Saved data entries:
________________________

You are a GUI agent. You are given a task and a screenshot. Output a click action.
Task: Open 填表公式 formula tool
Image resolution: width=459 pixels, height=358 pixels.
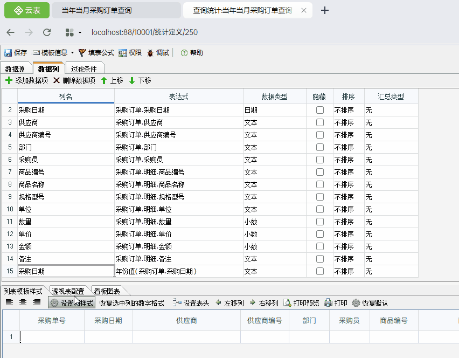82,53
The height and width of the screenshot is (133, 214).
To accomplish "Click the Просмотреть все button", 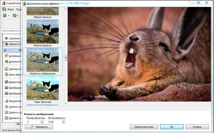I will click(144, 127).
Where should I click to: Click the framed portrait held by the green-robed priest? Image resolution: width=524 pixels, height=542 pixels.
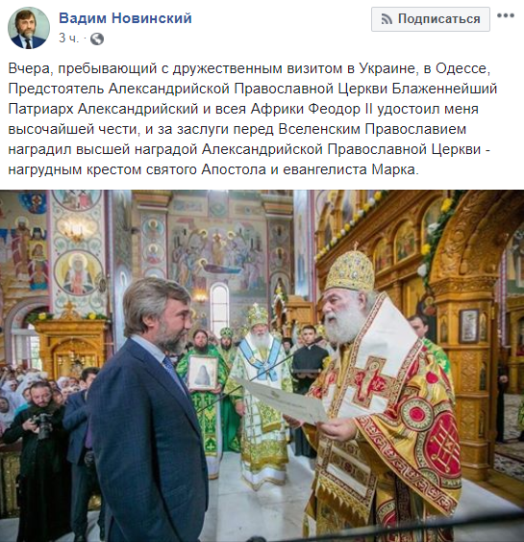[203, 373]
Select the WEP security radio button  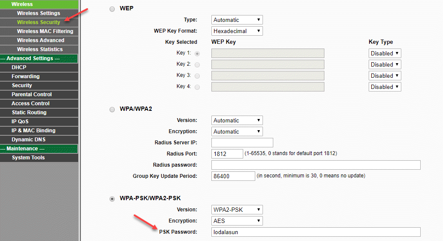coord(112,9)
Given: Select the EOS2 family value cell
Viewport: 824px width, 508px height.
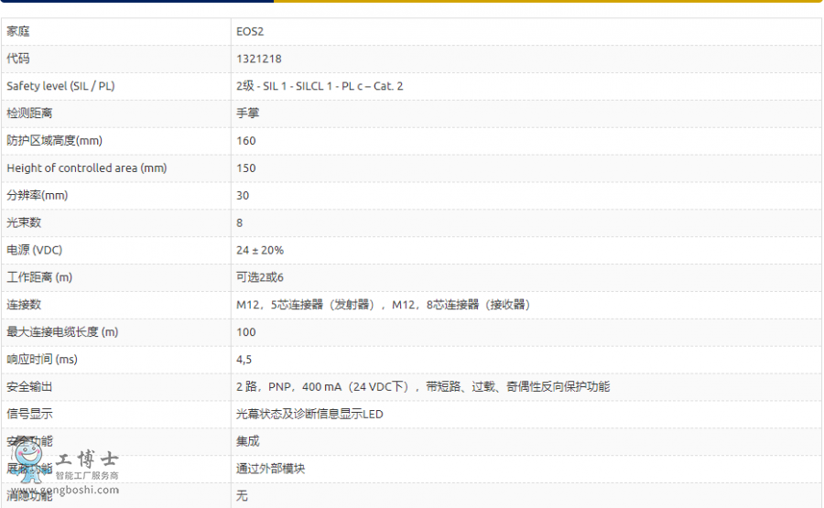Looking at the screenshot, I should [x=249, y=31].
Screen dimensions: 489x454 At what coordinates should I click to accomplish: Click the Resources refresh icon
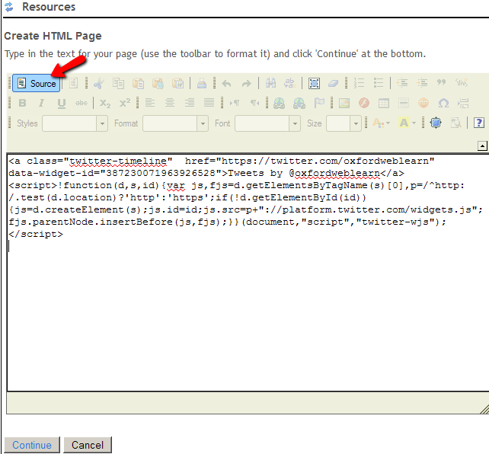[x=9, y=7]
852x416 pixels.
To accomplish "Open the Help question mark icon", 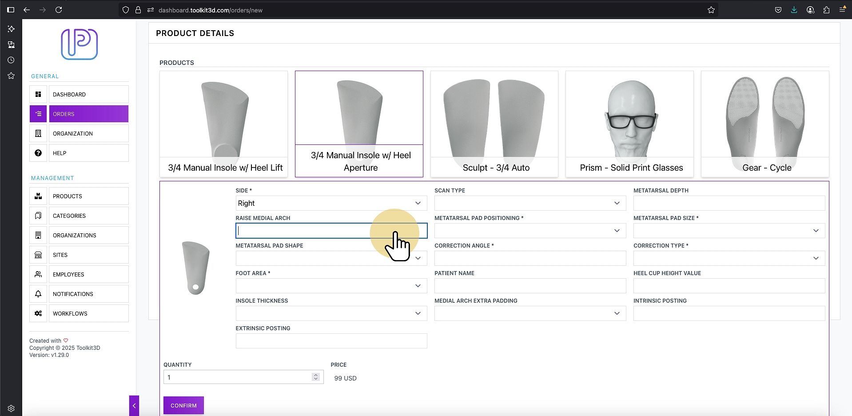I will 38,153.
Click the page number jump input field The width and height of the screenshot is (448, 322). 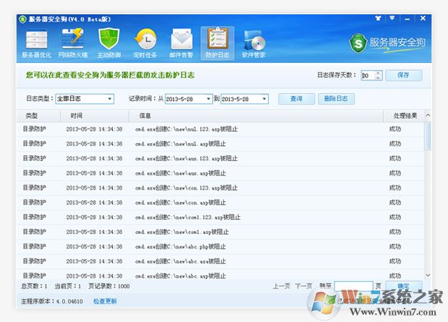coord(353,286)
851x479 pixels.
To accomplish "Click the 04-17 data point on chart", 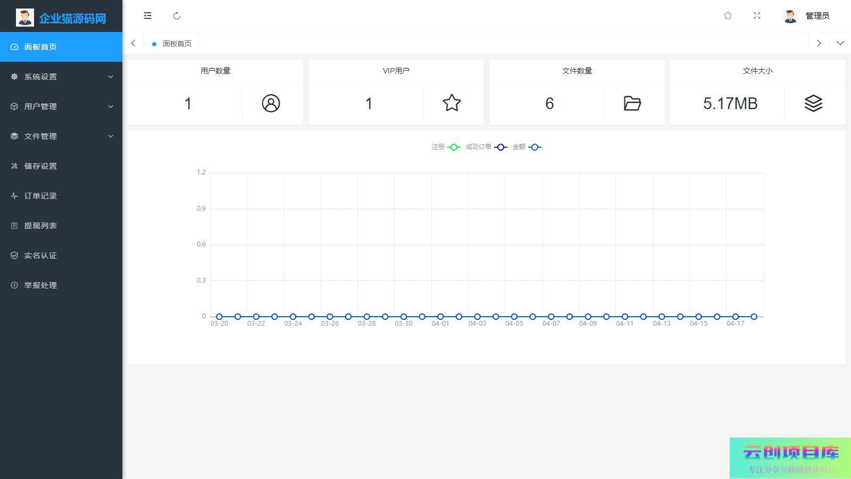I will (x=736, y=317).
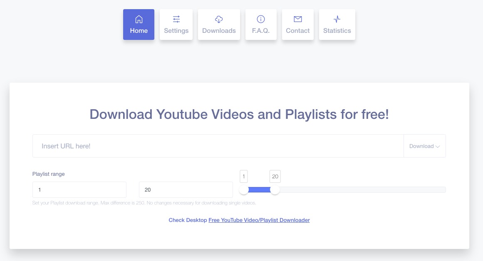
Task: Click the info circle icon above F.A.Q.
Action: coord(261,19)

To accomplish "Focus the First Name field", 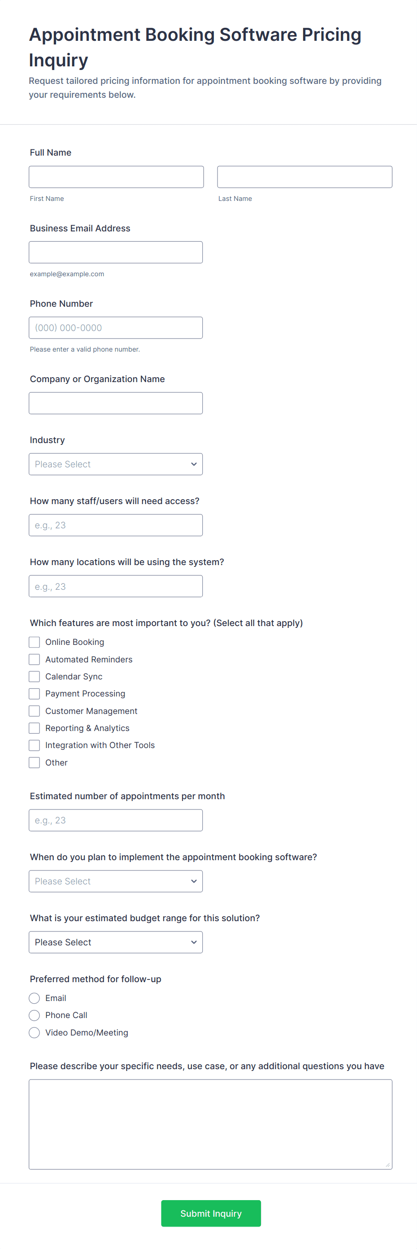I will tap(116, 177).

________________________

ASSIGNMENT:
Each line from the start of the entries above through the line with "The height and" should be duplicated exactly, leaving out the pictures.

ANSWER FOR THIS EXERCISE:
You are a GUI agent. You are given a task and a screenshot. Output a click action.
Task: Open 填表公式 formula tool
Image resolution: width=459 pixels, height=358 pixels.
82,53
The height and width of the screenshot is (133, 214).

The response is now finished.